Go through the lines below and transcribe each one exactly.

Extracted entries ▸

##########

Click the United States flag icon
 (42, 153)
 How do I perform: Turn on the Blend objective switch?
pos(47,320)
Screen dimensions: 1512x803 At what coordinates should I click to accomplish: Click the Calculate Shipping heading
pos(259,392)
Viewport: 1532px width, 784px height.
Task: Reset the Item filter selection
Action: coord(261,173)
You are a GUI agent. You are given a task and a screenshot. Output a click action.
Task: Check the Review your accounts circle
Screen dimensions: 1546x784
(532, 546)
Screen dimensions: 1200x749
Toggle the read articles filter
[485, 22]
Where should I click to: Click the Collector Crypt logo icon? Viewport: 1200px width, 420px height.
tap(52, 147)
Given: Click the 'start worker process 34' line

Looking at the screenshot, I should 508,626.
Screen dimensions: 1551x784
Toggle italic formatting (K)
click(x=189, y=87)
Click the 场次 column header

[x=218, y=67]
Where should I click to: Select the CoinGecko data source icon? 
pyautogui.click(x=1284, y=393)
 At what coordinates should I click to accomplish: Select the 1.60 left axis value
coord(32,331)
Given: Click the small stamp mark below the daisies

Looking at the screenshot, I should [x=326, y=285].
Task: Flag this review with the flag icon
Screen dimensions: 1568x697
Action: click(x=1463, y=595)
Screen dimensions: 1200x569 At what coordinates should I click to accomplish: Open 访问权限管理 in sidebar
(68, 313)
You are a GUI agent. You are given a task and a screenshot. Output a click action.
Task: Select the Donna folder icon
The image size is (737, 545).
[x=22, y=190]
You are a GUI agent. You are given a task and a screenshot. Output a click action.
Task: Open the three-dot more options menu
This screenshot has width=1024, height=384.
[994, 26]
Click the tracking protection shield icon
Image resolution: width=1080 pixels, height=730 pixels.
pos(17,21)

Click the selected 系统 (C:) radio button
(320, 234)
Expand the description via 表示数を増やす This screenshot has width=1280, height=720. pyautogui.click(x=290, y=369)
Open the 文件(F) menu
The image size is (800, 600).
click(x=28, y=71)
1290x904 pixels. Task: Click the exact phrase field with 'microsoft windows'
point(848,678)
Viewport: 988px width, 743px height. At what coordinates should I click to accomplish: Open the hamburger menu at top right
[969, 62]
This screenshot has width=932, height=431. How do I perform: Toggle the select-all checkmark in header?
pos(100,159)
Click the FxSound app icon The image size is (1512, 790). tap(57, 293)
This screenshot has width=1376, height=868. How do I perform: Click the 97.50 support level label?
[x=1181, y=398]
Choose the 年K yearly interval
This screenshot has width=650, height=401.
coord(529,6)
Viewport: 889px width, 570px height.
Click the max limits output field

##########

Task response ▸
Click the United States flag icon
 (42, 153)
 How do I perform: Turn on the Blend objective switch?
pos(47,320)
Screen dimensions: 1512x803 At what coordinates should I click to accomplish: Click the Calculate Shipping heading
pos(259,392)
Viewport: 1532px width, 784px height.
Task: Reset the Item filter selection
Action: coord(261,173)
You are a GUI agent. You are given a task and a screenshot. Output a click action.
Task: Check the Review your accounts circle
Screen dimensions: 1546x784
(532, 546)
Screen dimensions: 1200x749
Toggle the read articles filter
[485, 22]
Where should I click to: Click the Collector Crypt logo icon? Viewport: 1200px width, 420px height.
tap(52, 147)
Given: Click the 'start worker process 34' line

Looking at the screenshot, I should 508,626.
Screen dimensions: 1551x784
Toggle italic formatting (K)
click(x=189, y=87)
Click the 场次 column header

[x=218, y=67]
Where should I click to: Select the CoinGecko data source icon? 
pyautogui.click(x=1284, y=393)
 At what coordinates should I click to accomplish: Select the 1.60 left axis value
coord(32,331)
Given: Click the small stamp mark below the daisies

Looking at the screenshot, I should [x=326, y=285].
Task: Flag this review with the flag icon
Screen dimensions: 1568x697
Action: click(x=1463, y=595)
Screen dimensions: 1200x569 At what coordinates should I click to accomplish: Open 访问权限管理 in sidebar
(68, 313)
You are a GUI agent. You are given a task and a screenshot. Output a click action.
Task: Select the Donna folder icon
The image size is (737, 545).
[x=22, y=190]
You are a GUI agent. You are given a task and a screenshot. Output a click action.
Task: Open the three-dot more options menu
This screenshot has width=1024, height=384.
[994, 26]
Click the tracking protection shield icon
Image resolution: width=1080 pixels, height=730 pixels.
pos(17,21)

Click the selected 系统 (C:) radio button
(320, 234)
Expand the description via 表示数を増やす This screenshot has width=1280, height=720. pyautogui.click(x=290, y=369)
Open the 文件(F) menu
The image size is (800, 600).
click(x=28, y=71)
1290x904 pixels. Task: Click the exact phrase field with 'microsoft windows'
point(848,678)
Viewport: 988px width, 743px height. At what coordinates should I click to accomplish: Open the hamburger menu at top right
[969, 62]
This screenshot has width=932, height=431. How do I perform: Toggle the select-all checkmark in header?
pos(100,159)
Click the FxSound app icon The image size is (1512, 790). tap(57, 293)
This screenshot has width=1376, height=868. How do I perform: Click the 97.50 support level label?
[x=1181, y=398]
Choose the 年K yearly interval
This screenshot has width=650, height=401.
coord(529,6)
Viewport: 889px width, 570px height.
Click the max limits output field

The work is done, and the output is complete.